### Verilen metin
-=-=-

Bu süreçte istikrarsızlık çıkarmak için terör örgütlerinin suikast ve
saldırılarından tutun medya propagandasına ve halk ayaklanmalarına kadar bütün
imkanlar seferber edilmiş durumda. Körfez finansmanı bu noktada önemli bir rol
oynuyor. Tunus’un devrim sonrası demokratik yollarla seçilmiş ilk cumhurbaşkanı
Munsif Merzuki’nin makalelerinden tercüme edip yayına hazırladığım Arap Dünyasının Krizleri kitabı bu sürecin işleyişi konusunda ayrıntılı bilgiler
sunuyor.
Bir diğer neden, Tunus’ta son derece güçlü
olan İslamcılar ile modernist-seküler kesim arasındaki nefret. Seküler kesimin
önemli bir kısmının ne kadar taviz verirse versin Nahda hareketinin yönetimdeki
varlığını hiçbir şekilde kabullenemediğini, uluslararası alanda İslamofobi'nin ve Ortadoğu'da İhvanofobi'nin körüklendiği ve her fırsatta operasyonlar çekildiği bir ortamla birleştiğinde, bunun sıradan halkı da bezdiren daimi
bir iç siyasi kavga unsuru olduğunu belirtelim. Ve ne yazık ki ideolojik kavgalar halkın karnını doyurmuyor.

-=-=-

### Kayıtlı materyal
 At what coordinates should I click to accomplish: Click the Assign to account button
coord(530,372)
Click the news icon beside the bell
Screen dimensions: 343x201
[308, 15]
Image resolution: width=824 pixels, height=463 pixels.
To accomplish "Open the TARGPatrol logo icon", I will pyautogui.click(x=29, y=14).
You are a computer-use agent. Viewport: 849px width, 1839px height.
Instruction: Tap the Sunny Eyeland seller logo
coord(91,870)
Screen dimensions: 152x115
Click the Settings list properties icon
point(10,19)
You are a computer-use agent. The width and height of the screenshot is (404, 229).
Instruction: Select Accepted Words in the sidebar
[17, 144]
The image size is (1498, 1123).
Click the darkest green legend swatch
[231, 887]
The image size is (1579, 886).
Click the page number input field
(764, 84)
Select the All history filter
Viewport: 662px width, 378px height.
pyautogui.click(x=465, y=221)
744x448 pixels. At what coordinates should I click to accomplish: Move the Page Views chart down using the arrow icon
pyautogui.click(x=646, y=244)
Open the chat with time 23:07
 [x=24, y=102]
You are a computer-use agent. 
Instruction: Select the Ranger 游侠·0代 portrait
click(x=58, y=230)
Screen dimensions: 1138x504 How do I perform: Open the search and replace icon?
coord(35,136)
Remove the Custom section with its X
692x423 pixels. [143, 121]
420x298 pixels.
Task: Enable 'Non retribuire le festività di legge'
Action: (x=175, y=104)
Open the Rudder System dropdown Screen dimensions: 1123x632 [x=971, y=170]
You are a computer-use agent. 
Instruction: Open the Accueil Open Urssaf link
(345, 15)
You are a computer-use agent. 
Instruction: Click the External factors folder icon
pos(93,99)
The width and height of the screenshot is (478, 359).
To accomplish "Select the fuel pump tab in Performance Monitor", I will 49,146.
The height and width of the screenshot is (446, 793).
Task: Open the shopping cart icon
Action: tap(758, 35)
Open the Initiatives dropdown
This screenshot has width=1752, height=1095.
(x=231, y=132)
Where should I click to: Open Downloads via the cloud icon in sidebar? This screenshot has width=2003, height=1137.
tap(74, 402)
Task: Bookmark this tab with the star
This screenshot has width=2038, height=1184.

-=-=-

### Alıştırma görevi A
Şu ifadeler Tunus hakkındaki metinle uyuşuyor mu? (i) Körfez finansmanı bu süreçte önemli bir rol oynuyor. (ii) Munsif Merzuki, Tunus'un devrim sonrası demokratik yollarla seçilmiş ilk cumhurbaşkanıdır. (iii) İdeolojik kavgalar halkın karnını doyuruyor. Her biri için evet ya da hayır deyin ve kararı belirleyen sözleri metinden aynen alıntılayın.
### Alıştırma görevi B
Tunus hakkındaki metnin son cümlesinden sonra gelecek devamını yazar mısınız?

### Yazılı yanıt A
(i) Evet: "Körfez finansmanı bu noktada önemli bir rol oynuyor."
(ii) Evet: "Tunus’un devrim sonrası demokratik yollarla seçilmiş ilk cumhurbaşkanı Munsif Merzuki’nin"
(iii) Hayır: "ideolojik kavgalar halkın karnını doyurmuyor."

### Yazılı yanıt B
Bu ikisinin dışında siyasal başarısızlığın
başka birçok sebebi var. Ancak bunları atlayarak devrim sonrası yüksek
beklentilere giren halkın büyük hayal kırıklığına geçelim. Tunus’taki “Yasemin
Devrimi”nin 10. yıldönümünde, yani Ocak 2021’de halk bir kez daha sokaklara
döküldüğünde atılan sloganlar ve taşınan pankartlar bu noktada çok anlamlıydı: “İşsiz
kalmamızı mı istiyorsunuz? Yakında hurda metal yiyeceğiz! Yakında birbirimizi
yiyeceğiz!” “Sayın Cumhurbaşkanı, siyasi partileri ortadan kaldır; onlar ülkeyi
enkaza çevirenler!” “Meclisi lağvet!” Tam da meydanlardan yükselen bu sloganlar
Cumhurbaşkanı’nın yaptığı darbenin zeminini oluşturuyordu.
Öte yandan Zeynel Âbidin bin Ali’nin
devrilmesinin ana sebeplerinden rüşvet ve yolsuzluk hala o denli yaygın ki aynı
gösterilerde bir Tunus vatandaşı şöyle diyordu: “Belediyeden bir belge almak
dağa tırmanmak gibidir.”
Beş sene evvel el-Cezire Türk için tercüme ettiğim, Tunuslu akademisyen Muhammed Hüneyd’in “Arap Dünyasının Yolsuzluk Sorunu” başlıklı yazısı, bölgenin en temel meselesi olan yolsuzluğu analiz eden bugüne kadar karşılaştığım en iyi yazılardandı. Bu yazıyı okuduğunuzda yolsuzluk ve rüşvetin fiili bir eylemden adeta bir kültüre, bir hayat tarzına dönüştüğü Tunus’ta ve diğer Ortadoğu ülkelerinde bir yönetici kadro veya bir sistem değişikliğiyle hızlıca düzelmeyi beklemenin aslında bir ütopya olduğu, ama bölgenin kurtuluşu için başkaca bir çarenin de olmadığı anlaşılır.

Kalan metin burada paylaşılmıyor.